DIRECTIONS
Reproduce, exactly, the lines of the material below from the line containing "Task: Switch to 媒體 tab" through the line containing "Given: Click Michael Gamble's verified badge", with both end lines included and nothing else.

INPUT DATA
***
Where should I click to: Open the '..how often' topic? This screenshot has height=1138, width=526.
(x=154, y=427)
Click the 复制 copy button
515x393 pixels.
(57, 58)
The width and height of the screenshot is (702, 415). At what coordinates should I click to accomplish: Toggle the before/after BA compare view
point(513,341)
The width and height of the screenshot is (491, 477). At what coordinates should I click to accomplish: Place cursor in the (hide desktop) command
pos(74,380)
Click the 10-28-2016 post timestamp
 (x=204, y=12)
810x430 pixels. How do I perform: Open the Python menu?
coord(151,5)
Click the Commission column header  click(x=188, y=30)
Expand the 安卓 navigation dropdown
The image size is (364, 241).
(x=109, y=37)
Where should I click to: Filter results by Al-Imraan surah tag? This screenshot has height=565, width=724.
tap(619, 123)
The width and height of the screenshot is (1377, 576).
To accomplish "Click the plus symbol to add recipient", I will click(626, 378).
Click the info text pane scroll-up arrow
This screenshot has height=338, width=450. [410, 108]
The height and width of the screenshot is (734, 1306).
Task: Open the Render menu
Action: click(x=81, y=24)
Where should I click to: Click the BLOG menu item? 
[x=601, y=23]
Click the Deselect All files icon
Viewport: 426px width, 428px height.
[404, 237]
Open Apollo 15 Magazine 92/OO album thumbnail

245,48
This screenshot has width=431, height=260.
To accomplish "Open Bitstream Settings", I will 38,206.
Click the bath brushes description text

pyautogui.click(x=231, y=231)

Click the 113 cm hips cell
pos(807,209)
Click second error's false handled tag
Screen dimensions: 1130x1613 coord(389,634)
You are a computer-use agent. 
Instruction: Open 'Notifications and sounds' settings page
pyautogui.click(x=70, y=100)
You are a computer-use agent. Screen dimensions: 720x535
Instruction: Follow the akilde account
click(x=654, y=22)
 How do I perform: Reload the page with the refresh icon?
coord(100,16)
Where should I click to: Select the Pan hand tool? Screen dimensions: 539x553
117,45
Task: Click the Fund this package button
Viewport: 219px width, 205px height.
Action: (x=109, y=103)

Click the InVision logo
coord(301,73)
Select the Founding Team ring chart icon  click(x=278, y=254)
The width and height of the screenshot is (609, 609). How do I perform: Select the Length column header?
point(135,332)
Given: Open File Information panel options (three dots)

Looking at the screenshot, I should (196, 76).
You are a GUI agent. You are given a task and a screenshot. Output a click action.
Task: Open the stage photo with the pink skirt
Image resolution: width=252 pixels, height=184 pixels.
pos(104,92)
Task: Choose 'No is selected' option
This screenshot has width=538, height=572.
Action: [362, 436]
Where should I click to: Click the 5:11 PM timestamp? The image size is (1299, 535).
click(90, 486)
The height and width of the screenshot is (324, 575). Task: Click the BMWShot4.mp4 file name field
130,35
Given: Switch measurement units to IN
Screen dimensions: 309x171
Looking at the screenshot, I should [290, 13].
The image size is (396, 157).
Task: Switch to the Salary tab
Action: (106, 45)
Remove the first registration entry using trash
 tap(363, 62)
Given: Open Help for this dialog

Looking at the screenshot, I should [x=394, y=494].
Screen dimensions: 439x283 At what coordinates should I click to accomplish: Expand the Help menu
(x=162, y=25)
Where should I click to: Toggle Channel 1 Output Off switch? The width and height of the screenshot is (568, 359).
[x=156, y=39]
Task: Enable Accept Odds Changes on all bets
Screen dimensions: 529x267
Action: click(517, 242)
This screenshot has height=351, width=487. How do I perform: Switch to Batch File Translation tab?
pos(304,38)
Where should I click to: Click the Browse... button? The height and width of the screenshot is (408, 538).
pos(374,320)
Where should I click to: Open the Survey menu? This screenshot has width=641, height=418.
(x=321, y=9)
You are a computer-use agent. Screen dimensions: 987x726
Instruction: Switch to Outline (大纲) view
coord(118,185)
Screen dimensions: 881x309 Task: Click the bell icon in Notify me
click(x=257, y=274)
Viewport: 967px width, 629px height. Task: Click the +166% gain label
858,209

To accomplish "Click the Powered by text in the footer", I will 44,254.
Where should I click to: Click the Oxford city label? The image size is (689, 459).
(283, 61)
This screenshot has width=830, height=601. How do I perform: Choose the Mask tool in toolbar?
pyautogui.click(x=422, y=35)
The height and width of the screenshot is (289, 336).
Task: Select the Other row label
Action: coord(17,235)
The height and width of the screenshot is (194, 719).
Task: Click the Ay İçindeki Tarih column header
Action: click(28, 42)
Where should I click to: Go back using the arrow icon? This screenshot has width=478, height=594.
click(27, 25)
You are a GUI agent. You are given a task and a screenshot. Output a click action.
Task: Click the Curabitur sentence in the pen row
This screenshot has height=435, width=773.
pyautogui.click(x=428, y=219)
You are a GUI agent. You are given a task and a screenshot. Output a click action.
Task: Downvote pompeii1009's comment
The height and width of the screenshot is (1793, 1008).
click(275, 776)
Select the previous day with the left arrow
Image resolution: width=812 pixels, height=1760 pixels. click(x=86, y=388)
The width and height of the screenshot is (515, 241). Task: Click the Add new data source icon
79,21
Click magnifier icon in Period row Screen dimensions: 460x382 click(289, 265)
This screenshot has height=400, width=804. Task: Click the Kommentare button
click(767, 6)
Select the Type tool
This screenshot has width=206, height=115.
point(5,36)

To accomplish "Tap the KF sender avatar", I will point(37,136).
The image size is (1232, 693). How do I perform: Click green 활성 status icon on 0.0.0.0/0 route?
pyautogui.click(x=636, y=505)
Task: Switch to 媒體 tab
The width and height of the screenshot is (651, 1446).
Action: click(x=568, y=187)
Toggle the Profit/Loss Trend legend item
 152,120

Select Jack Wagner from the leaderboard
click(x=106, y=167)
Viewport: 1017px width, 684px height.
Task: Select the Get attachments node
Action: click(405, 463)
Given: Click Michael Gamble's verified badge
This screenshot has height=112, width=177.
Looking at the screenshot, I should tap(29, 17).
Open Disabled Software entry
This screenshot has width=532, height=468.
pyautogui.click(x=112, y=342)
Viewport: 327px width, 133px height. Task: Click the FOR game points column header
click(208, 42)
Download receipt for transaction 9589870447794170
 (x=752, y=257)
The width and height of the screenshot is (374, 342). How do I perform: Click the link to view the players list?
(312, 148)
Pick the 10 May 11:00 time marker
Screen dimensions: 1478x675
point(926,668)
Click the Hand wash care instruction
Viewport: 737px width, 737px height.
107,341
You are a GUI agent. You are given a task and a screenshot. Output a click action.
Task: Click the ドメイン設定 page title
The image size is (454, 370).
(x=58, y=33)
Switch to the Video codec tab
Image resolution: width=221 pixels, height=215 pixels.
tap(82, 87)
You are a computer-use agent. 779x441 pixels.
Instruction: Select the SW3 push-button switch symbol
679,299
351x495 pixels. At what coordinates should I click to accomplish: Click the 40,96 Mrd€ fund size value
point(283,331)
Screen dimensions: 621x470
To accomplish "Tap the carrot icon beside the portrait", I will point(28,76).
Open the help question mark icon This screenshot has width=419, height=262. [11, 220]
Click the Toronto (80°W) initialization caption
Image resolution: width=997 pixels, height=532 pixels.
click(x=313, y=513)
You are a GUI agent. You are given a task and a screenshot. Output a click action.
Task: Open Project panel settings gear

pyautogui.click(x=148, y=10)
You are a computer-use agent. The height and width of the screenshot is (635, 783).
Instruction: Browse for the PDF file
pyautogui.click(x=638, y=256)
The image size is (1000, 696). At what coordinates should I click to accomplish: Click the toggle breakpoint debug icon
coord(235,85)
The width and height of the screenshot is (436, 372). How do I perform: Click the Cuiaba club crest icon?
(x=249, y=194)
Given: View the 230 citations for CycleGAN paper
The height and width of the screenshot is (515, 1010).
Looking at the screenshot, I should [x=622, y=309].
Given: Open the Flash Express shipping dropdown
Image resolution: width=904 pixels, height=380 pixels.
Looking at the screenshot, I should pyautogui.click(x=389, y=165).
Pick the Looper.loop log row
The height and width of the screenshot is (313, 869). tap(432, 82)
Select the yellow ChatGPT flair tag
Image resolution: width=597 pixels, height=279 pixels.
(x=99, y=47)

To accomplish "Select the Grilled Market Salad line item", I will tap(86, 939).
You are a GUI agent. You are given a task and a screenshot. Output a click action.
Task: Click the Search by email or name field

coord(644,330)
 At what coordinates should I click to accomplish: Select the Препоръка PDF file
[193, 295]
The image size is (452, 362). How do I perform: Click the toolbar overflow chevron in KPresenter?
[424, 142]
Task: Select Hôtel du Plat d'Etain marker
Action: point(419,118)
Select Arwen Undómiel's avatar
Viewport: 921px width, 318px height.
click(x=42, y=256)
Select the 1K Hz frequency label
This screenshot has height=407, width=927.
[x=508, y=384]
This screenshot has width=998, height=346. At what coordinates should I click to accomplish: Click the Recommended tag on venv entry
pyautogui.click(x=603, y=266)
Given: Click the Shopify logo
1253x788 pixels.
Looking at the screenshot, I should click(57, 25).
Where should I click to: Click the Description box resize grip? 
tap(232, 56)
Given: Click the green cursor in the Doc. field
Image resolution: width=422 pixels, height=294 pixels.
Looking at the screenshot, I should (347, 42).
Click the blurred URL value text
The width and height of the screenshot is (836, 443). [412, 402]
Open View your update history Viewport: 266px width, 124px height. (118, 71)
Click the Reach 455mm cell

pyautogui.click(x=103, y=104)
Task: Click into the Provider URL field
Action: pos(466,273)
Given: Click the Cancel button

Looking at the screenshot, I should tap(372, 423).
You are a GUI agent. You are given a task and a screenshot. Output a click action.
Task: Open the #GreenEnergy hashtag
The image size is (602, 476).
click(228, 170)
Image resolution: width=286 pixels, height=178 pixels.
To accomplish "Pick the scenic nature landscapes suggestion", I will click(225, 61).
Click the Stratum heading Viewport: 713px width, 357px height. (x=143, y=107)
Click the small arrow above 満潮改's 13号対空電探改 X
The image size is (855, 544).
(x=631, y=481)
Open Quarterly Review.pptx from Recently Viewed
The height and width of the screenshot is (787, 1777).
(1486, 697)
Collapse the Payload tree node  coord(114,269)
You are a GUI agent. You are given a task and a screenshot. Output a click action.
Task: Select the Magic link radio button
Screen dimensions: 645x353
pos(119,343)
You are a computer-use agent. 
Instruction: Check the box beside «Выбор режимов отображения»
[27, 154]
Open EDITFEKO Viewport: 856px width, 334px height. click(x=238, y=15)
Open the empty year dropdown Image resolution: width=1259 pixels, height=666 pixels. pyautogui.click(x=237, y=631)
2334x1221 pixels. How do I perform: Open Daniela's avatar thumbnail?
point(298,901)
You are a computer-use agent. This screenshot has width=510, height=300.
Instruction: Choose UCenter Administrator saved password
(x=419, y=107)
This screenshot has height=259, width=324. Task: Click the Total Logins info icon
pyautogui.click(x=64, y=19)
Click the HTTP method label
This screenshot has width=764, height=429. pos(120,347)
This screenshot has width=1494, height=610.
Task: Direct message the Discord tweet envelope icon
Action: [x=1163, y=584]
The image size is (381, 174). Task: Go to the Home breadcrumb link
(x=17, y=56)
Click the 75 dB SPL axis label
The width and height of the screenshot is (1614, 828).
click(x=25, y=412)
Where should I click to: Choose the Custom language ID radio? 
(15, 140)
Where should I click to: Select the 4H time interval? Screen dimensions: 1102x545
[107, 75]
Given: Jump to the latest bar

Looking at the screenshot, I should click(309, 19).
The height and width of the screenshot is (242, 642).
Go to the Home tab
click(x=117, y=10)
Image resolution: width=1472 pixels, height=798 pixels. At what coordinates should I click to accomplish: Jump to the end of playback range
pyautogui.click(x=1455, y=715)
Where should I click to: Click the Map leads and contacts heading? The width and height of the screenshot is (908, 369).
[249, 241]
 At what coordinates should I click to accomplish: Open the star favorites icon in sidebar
***
SOLUTION BELOW
Task: Switch to 媒體 tab
The width and height of the screenshot is (651, 1446).
Action: click(x=568, y=187)
Toggle the Profit/Loss Trend legend item
 152,120

Select Jack Wagner from the leaderboard
click(x=106, y=167)
Viewport: 1017px width, 684px height.
Task: Select the Get attachments node
Action: click(405, 463)
Given: Click Michael Gamble's verified badge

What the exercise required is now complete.